Update the entries below by replacing "Retweets" with "Reposts". Leave everything else unchanged.

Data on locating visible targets
• • • • •

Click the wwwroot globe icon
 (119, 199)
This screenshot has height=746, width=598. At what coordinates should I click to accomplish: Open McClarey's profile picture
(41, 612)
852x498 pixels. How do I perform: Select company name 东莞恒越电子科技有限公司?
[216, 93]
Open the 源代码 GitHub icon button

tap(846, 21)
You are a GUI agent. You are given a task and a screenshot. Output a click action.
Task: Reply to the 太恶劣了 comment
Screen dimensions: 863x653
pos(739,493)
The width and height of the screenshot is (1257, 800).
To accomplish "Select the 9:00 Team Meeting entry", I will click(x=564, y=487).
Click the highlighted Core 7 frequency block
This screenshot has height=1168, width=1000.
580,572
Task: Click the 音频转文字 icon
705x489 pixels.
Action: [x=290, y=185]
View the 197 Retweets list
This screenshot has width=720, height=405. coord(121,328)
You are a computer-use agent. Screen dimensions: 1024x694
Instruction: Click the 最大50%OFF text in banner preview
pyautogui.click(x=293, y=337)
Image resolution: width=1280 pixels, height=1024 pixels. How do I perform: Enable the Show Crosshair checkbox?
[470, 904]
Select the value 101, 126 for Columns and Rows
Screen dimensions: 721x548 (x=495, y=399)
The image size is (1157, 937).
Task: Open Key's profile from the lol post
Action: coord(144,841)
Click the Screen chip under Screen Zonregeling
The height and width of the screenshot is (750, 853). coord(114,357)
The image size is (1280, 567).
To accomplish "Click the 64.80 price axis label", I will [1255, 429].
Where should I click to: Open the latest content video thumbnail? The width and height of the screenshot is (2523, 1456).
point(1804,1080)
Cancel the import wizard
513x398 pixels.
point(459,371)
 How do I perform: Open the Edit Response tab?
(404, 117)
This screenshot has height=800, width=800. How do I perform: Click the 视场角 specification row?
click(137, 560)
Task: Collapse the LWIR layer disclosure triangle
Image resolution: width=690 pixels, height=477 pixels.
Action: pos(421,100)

• • • • •

Result below:
Click the wwwroot globe icon
 (119, 199)
This screenshot has height=746, width=598. At what coordinates should I click to accomplish: Open McClarey's profile picture
(41, 612)
852x498 pixels. How do I perform: Select company name 东莞恒越电子科技有限公司?
[216, 93]
Open the 源代码 GitHub icon button

tap(846, 21)
You are a GUI agent. You are given a task and a screenshot. Output a click action.
Task: Reply to the 太恶劣了 comment
Screen dimensions: 863x653
pos(739,493)
The width and height of the screenshot is (1257, 800).
To accomplish "Select the 9:00 Team Meeting entry", I will click(x=564, y=487).
Click the highlighted Core 7 frequency block
This screenshot has height=1168, width=1000.
580,572
Task: Click the 音频转文字 icon
705x489 pixels.
Action: [x=290, y=185]
View the 197 Reposts list
This screenshot has width=720, height=405. coord(121,328)
You are a computer-use agent. Screen dimensions: 1024x694
Instruction: Click the 最大50%OFF text in banner preview
pyautogui.click(x=293, y=337)
Image resolution: width=1280 pixels, height=1024 pixels. How do I perform: Enable the Show Crosshair checkbox?
[470, 904]
Select the value 101, 126 for Columns and Rows
Screen dimensions: 721x548 (x=495, y=399)
The image size is (1157, 937).
Task: Open Key's profile from the lol post
Action: coord(144,841)
Click the Screen chip under Screen Zonregeling
The height and width of the screenshot is (750, 853). coord(114,357)
The image size is (1280, 567).
To accomplish "Click the 64.80 price axis label", I will [1255, 429].
Where should I click to: Open the latest content video thumbnail? The width and height of the screenshot is (2523, 1456).
point(1804,1080)
Cancel the import wizard
513x398 pixels.
point(459,371)
 How do I perform: Open the Edit Response tab?
(404, 117)
This screenshot has height=800, width=800. How do I perform: Click the 视场角 specification row?
click(137, 560)
Task: Collapse the LWIR layer disclosure triangle
Image resolution: width=690 pixels, height=477 pixels.
Action: pos(421,100)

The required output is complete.